I can imagine! And don’t get me wrong, I really understand why you guys are suggesting the Network framework. IMO, it makes total sense for new applications to build directly on top of that. But I think there’s still a lot of value in fixing the MPC framework, because there are many apps and libraries out there relying on MPC.
In our case, for example, we’re also quite restricted in terms of update policies due to our very regulated domain. We can’t simply push updated apps to customers, or at least not to customers running years-old versions who either don’t want to or can’t update to more recent releases. In those situations, we rely on Apple fixing these issues on the OS side.

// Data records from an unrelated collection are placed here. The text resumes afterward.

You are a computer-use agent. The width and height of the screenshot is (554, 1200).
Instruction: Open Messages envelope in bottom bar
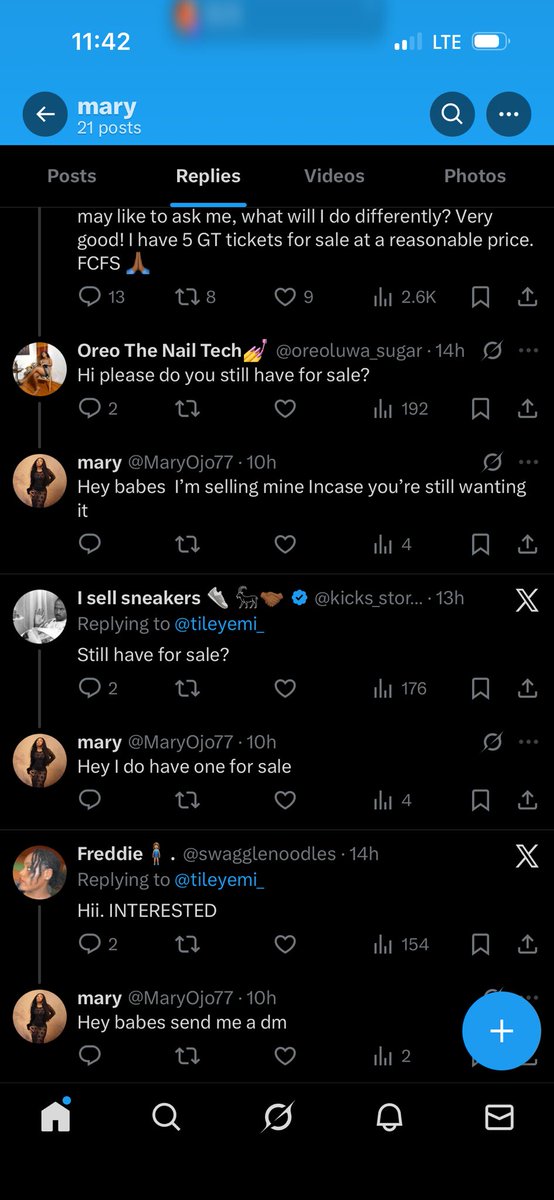pos(499,1117)
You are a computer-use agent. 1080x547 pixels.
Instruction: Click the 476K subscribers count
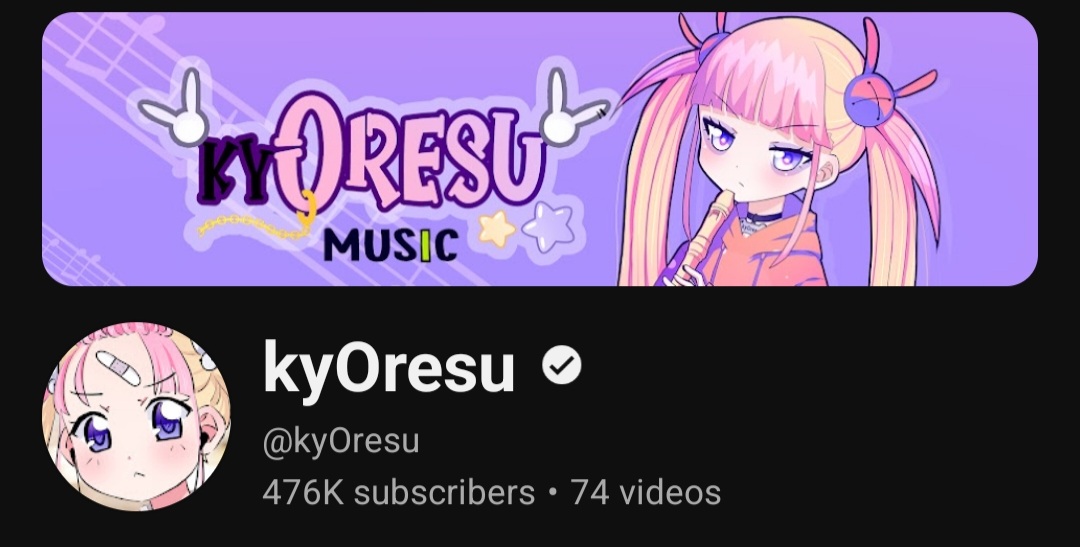(398, 493)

We also wouldn’t be raising awareness here if this had always been an issue. Our apps have relied on MPC for almost a decade now (the code goes back to 2018), and for our use cases it worked flawlessly (it really did :D). Customers used it extensively without problems. This appears to be a regression introduced specifically in iOS 26, as the exact same MPC setup and connection flow worked reliably across previous iOS releases for years.
As you kind of mentioned yourself: if this wasn’t a newly introduced bug, we wouldn’t be filing feedback reports and sending mails with this much detail and urgency.
Now enough chit chat about background information and restrictions. Lets get back to the issue:
Two requests/suggestions:
Earlier I mentioned the sample "Building a custom peer-to-peer protocol"....
Done, and as assumed, I didn't reproduce it. (Surprise surprise! Network framework is great :D)
If the sample above works (which I expect it will), try running both apps in "split screen" (so that they're both running at the same time)....
Now here the result might actually surprise you: I STILL managed to reproduce it. Same steps as earlier. I even made sure the Tic-Tac-Toe game from Apple’s sample app was already paired up and running.
And in an attempt to really help you guys out as much as possible, I added the following to the feedback FB22691771:
A new pair of sysdiagnoses for the second test, running Tic-Tac-Toe and Rock Paper Scissors in Split View. As you suggested, I had both iPads powered off for at least 10 minutes. After booting, I waited another 5 minutes before executing the test steps. You should see clear log gaps from both devices, significantly less log noise, and only a single test execution with a few connection attempts before it successfully connected.
This time I included a video showing both devices in "split screen" running the two apps in "split screen" ("split screen"-ception. Sorry, couldn’t help myself), recorded during the sysdiagnoses above.
I really hope the effort I put in helps you out and maybe earns me a little reciprocal debugging effort from Apple’s side as well :D.
But honestly, with the information I already provided and the test steps I mentioned earlier, I think you should be able to reproduce the issue yourselves pretty easily. I assume you also have the right debugging and instrumentation tools internally to investigate this much more deeply than what sysdiagnoses alone would provide :)
Please give it a try. I’m convinced this affects all apps using MPC the same way the example app has it set up. There are also third-party Swift packages that abstract MPC even further for developers while using the same setup internally, so users of those packages are very likely affected as well.